We need to talk. It's about your "Emergency Fund." Most believe you should have a reserve of three to six months of expenses set aside at all times in case of sudden unemployment, expensive necessary repairs, etc. Most new clients come to me with at least an understanding that they should have an emergency fund. And many even come with one loosely set up. But from there, I see a mish-mash of problems, missed opportunities, and misunderstanding. So let's take a look at some of the most recurring issues I address with clients when tackling their emergency fund.
Wrong Amount - A good emergency fund is usually about 3-6 months of expenses. But some expenses need not necessarily apply, such as retirement plan contributions or your Friday night movie tickets. Think about what your "bare bones" living expenses are and use that total. You don't want to have too large an emergency fund because you're not going to be getting the best rates of return on this account. Think also about the type of job you have and your living situation. A dual income, government employee with years of experience is not likely to lose his/her job and even if they did they could count on their spouse's income sustaining the family for awhile. Since it's less likely they'll ever lose their job unexpectedly, and have another income to fall back on if they did, they could err on the side of a smaller emergency fund. Conversely, an unmarried realtor could go a year between commission checks. Their emergency fund needs to be larger, perhaps up to 12 months of expenses.
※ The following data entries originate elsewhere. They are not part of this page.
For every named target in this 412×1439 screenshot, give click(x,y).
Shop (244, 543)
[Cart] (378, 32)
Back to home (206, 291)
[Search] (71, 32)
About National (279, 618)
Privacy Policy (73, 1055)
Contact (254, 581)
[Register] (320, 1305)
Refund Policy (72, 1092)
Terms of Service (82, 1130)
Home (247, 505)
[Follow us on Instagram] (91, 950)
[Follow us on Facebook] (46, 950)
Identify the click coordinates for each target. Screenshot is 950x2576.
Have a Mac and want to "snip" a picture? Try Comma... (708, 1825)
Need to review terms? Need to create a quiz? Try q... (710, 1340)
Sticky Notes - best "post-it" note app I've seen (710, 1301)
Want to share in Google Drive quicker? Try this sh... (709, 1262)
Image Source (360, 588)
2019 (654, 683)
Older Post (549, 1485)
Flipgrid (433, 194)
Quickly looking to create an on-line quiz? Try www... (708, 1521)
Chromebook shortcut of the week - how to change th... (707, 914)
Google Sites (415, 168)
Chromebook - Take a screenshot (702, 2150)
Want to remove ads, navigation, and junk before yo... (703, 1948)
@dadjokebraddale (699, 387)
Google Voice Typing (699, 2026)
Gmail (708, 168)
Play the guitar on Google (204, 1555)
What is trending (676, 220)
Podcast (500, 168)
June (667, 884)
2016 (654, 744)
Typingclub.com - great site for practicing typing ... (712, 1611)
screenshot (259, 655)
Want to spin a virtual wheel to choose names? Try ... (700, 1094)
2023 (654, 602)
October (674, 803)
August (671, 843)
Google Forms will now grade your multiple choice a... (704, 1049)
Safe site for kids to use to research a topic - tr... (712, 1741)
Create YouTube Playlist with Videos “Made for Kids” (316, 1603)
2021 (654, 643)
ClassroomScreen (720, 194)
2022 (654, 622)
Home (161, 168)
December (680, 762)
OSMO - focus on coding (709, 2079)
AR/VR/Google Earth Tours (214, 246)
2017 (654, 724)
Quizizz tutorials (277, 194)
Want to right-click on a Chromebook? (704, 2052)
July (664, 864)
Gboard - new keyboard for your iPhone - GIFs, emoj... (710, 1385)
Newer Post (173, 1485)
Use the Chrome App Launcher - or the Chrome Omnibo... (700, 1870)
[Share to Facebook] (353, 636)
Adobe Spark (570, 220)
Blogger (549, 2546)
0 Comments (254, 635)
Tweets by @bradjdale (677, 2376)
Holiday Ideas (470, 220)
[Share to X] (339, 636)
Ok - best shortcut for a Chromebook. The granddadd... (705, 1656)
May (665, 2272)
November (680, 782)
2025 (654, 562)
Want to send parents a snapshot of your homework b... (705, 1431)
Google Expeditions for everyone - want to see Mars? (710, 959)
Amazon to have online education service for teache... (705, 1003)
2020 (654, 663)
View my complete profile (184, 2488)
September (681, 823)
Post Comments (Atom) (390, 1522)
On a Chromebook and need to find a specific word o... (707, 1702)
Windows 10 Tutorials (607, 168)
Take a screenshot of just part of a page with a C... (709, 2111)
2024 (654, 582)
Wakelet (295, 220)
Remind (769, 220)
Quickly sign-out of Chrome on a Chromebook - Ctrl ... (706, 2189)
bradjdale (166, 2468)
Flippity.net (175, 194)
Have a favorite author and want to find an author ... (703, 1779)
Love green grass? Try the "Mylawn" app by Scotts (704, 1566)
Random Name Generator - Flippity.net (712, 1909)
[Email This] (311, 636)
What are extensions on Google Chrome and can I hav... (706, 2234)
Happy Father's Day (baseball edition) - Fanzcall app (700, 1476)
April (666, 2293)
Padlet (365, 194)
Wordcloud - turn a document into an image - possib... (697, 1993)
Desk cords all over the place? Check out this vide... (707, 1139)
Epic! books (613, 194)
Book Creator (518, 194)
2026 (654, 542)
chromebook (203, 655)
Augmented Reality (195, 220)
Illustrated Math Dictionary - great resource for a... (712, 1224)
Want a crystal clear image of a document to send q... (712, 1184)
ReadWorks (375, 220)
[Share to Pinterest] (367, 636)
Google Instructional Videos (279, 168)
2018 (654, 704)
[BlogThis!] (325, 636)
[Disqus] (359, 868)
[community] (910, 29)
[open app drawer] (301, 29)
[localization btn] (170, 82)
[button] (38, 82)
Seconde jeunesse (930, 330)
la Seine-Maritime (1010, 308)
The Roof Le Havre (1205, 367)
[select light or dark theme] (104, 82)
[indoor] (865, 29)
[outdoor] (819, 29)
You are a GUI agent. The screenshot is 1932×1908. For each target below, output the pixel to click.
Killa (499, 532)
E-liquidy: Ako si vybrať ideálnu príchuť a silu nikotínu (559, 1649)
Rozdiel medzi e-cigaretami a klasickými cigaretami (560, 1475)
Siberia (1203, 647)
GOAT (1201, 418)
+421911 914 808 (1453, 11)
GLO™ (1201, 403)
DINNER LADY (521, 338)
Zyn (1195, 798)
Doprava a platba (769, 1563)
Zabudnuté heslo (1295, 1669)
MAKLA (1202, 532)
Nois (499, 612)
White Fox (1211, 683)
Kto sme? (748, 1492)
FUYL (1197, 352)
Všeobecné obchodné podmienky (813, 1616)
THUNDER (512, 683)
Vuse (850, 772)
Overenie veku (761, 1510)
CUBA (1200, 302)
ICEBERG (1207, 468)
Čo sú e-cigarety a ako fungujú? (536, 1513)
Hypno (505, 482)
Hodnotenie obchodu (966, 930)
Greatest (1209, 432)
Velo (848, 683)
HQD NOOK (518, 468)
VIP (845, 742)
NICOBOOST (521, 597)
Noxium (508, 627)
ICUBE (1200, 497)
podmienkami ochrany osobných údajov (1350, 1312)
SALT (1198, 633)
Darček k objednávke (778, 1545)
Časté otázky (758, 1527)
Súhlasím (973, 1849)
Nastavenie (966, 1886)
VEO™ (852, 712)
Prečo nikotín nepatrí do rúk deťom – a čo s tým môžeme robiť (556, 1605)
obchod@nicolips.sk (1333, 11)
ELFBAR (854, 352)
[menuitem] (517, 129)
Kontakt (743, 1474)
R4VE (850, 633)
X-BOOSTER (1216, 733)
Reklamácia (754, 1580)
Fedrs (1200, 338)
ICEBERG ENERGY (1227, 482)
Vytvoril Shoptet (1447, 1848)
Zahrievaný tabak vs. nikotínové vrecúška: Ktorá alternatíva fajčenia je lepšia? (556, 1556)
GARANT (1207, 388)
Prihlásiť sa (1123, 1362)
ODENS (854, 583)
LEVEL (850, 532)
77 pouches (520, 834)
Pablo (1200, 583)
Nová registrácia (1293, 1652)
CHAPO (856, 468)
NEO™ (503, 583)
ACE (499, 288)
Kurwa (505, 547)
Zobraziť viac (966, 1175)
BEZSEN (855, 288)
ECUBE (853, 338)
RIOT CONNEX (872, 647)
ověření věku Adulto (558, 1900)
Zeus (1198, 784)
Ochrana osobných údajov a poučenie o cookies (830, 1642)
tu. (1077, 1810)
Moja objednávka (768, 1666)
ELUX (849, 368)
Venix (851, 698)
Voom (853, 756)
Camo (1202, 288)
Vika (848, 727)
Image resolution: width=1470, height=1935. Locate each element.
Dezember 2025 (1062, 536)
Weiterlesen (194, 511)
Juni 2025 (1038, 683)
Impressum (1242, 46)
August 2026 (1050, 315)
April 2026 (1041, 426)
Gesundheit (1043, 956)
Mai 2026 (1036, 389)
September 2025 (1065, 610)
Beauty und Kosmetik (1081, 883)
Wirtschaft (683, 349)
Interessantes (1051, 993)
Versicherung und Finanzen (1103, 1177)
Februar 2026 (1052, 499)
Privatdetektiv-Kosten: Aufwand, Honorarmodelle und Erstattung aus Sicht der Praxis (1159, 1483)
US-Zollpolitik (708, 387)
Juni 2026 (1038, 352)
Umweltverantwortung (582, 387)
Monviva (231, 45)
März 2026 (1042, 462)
Wrong Location/Type of Account - I see this more than anything else. A client arrives with tens of thousands of dollars saved in an account earning 0.05% interest. It breaks my heart. Many know there must be a better option, they just don't know what it is. For these people the solution is one of, or a combination of, two choices. First, an online, high yield savings account. These accounts are yielding around 1.90%/yr right now. Alternatively, you can open a brokerage account and invest very conservatively. Here, your rates of return should be around 3-5%/yr, albeit with some risk. Either of these options are far better than standard bank checking or savings accounts.
Not Considering Your Age - For those over age 59 1/2 I recommend, if possible, relocating your emergency fund into an IRA account. There's no point in housing funds in a taxable account now when you could get tax deferral or even tax free growth of those monies in an IRA.
Having an Emergency Fund When You Shouldn't - Here, I'm speaking to those who have dutifully compiled an emergency fund because that's what they were told to do. One problem - they also have high interest debt. There's no point in having an emergency fund earning 2-5% when you're paying 20-30% interest on a credit card. In the unlikely event an emergency does arise, you can always charge it to your credit card with the newly created available credit your extra payment has created. While not ideal, your credit card is still a resource. But emergencies are, by nature, rare occurrences. So why earn just a little return on an emergency fund when you are guaranteed to be paying a really high rate of interest on a credit card? Better to just pay down the credit card as fast as you can and then build your emergency fund.
Counting on a Home Equity Line of Credit (HELOC) as an Emergency Fund - This sounds good in principle, as you can avoid the low rates of return offered in most savings accounts and instead just tap accrued home equity. One problem, HELOCs are not guaranteed to be there when you need them. Most banks can "call" their HELOCs at any time. I've had clients share how their HELOC was called in 2008, just when they needed it most. They had to sell a property substantially below market value to pay off the loan. The lesson: don't count on a HELOC as your emergency fund.
Each situation is different and everyone is unique. You and your advisor need to think critically about your own situation to determine the best emergency fund for you.